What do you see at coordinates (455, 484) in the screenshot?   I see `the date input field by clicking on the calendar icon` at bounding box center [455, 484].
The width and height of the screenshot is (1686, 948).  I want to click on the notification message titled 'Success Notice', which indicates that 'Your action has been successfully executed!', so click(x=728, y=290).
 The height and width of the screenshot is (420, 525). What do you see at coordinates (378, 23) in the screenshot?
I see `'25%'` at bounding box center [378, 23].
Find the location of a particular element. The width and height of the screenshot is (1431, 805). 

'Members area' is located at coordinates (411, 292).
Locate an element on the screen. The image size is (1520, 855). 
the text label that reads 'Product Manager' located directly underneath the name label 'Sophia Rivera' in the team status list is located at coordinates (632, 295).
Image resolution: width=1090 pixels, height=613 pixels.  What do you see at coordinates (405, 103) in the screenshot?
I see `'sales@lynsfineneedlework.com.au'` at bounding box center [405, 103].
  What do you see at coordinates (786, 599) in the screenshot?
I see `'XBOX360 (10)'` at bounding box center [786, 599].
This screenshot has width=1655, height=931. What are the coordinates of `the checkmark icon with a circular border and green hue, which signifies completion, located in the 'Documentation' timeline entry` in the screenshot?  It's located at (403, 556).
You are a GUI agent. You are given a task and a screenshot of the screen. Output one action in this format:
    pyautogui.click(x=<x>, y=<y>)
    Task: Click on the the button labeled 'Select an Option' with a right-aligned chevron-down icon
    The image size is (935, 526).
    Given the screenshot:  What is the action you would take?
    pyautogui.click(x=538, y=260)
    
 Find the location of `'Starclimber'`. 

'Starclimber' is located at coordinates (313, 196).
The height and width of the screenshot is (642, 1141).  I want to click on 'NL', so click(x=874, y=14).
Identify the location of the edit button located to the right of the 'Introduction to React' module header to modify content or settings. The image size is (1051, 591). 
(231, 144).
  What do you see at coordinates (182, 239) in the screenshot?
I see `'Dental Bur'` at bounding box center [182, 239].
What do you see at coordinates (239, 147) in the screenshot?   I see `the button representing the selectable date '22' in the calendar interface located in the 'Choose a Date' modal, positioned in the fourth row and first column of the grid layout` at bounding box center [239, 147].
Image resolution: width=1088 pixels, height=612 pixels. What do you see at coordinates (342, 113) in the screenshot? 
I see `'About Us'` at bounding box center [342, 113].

----

## Set task:
Rewrite the listing above with "Find the location of" swapped for "Determine the position of" everywhere it occurs, leaving every other word as it is.

## Task output:
What do you see at coordinates (455, 484) in the screenshot?   I see `the date input field by clicking on the calendar icon` at bounding box center [455, 484].
The width and height of the screenshot is (1686, 948).  I want to click on the notification message titled 'Success Notice', which indicates that 'Your action has been successfully executed!', so click(x=728, y=290).
 The height and width of the screenshot is (420, 525). What do you see at coordinates (378, 23) in the screenshot?
I see `'25%'` at bounding box center [378, 23].
Determine the position of a particular element. The width and height of the screenshot is (1431, 805). 

'Members area' is located at coordinates (411, 292).
Locate an element on the screen. The image size is (1520, 855). 
the text label that reads 'Product Manager' located directly underneath the name label 'Sophia Rivera' in the team status list is located at coordinates (632, 295).
Image resolution: width=1090 pixels, height=613 pixels.  What do you see at coordinates (405, 103) in the screenshot?
I see `'sales@lynsfineneedlework.com.au'` at bounding box center [405, 103].
  What do you see at coordinates (786, 599) in the screenshot?
I see `'XBOX360 (10)'` at bounding box center [786, 599].
This screenshot has width=1655, height=931. What are the coordinates of `the checkmark icon with a circular border and green hue, which signifies completion, located in the 'Documentation' timeline entry` in the screenshot?  It's located at (403, 556).
You are a GUI agent. You are given a task and a screenshot of the screen. Output one action in this format:
    pyautogui.click(x=<x>, y=<y>)
    Task: Click on the the button labeled 'Select an Option' with a right-aligned chevron-down icon
    The image size is (935, 526).
    Given the screenshot:  What is the action you would take?
    pyautogui.click(x=538, y=260)
    
 Determine the position of `'Starclimber'`. 

'Starclimber' is located at coordinates (313, 196).
The height and width of the screenshot is (642, 1141).  I want to click on 'NL', so click(x=874, y=14).
Identify the location of the edit button located to the right of the 'Introduction to React' module header to modify content or settings. The image size is (1051, 591). 
(231, 144).
  What do you see at coordinates (182, 239) in the screenshot?
I see `'Dental Bur'` at bounding box center [182, 239].
What do you see at coordinates (239, 147) in the screenshot?   I see `the button representing the selectable date '22' in the calendar interface located in the 'Choose a Date' modal, positioned in the fourth row and first column of the grid layout` at bounding box center [239, 147].
Image resolution: width=1088 pixels, height=612 pixels. What do you see at coordinates (342, 113) in the screenshot? 
I see `'About Us'` at bounding box center [342, 113].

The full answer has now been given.